Example command I would use to replace the registered MAC:
# ./sacli -u "exampleuser" -k "pvt_hw_addr" -v "00:01:02

cd:12" UserPropPut
Re: OpenVPN MAC filtering - adding multiple MACs with post_auth script
Posted: Thu Aug 22, 2019 2:36 pm
by novaflash
A customer of ours requested this on our support ticket system too. By default we do not do custom post_auth development as this would lead us into a situation where everyone would ask us to code the strangest things for them (we have had some pretty weird requests).

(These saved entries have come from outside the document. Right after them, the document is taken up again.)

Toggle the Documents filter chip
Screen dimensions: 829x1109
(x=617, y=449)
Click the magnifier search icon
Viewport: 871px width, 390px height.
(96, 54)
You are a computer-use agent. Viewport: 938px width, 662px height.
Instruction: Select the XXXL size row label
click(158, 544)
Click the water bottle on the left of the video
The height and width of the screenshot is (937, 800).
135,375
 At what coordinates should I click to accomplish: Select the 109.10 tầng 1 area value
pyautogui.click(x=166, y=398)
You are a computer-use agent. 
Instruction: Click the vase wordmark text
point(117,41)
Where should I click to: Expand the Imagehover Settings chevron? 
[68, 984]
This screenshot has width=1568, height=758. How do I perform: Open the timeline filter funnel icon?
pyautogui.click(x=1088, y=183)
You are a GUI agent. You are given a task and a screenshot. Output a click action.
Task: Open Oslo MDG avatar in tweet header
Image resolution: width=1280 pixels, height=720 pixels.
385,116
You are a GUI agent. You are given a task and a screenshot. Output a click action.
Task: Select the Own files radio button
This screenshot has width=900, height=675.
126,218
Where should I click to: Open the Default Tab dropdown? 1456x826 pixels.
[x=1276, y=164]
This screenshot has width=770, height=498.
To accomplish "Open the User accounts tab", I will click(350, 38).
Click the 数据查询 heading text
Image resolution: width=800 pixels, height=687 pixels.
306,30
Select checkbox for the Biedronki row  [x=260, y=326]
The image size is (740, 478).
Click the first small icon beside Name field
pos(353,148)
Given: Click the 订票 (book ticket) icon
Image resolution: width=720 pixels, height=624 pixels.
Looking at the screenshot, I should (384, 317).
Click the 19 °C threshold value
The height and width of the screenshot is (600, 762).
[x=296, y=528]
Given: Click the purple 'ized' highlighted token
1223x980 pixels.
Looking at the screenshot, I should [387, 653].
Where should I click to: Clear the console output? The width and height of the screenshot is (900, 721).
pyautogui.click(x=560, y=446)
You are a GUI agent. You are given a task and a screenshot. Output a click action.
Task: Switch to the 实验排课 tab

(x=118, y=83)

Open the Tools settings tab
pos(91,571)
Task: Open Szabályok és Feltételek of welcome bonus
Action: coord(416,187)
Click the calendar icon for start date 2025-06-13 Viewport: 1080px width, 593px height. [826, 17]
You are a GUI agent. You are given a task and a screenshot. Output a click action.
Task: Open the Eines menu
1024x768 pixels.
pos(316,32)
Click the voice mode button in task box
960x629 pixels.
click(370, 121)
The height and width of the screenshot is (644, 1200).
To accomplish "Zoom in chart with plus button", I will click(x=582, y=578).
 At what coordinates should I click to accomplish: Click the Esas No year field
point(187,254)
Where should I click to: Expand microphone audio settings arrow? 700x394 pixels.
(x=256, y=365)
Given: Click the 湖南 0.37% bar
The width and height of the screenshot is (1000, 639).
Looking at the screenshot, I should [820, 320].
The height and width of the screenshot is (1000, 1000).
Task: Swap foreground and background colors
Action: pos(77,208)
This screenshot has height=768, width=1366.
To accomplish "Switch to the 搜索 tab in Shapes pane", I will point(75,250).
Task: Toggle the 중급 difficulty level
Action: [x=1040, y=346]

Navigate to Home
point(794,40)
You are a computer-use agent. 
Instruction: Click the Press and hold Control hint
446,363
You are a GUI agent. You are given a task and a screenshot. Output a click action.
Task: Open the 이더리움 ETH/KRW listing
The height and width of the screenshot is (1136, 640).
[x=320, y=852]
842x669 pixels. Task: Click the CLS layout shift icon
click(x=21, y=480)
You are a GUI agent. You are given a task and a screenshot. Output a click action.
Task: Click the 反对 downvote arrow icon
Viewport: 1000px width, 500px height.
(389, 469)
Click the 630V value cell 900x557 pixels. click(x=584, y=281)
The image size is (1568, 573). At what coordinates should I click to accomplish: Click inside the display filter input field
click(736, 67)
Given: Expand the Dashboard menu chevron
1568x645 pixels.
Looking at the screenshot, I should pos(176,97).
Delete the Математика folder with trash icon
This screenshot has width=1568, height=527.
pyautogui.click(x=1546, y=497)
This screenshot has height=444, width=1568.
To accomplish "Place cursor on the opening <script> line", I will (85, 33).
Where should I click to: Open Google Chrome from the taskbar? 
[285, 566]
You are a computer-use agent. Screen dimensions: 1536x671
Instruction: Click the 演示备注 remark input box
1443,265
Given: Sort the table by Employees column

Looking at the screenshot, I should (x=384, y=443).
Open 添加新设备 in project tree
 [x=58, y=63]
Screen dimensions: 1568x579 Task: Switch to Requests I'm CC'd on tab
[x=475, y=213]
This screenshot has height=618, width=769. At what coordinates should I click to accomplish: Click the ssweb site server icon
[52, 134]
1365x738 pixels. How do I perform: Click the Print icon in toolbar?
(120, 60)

But we reviewed this particular request and implemented a means to allow 1 additional MAC address per account, although that second address has to be added manually by the server administrator. That is to avoid a security issue with automatic registration of MAC/UUID addresses on new accounts.
See
https://openvpn.net/vpn-server-resource ... -checking/ for updated instructions and updated post_auth script with support for 1 additional parameter. The page contains an example on how to add a secondary MAC/UUID address.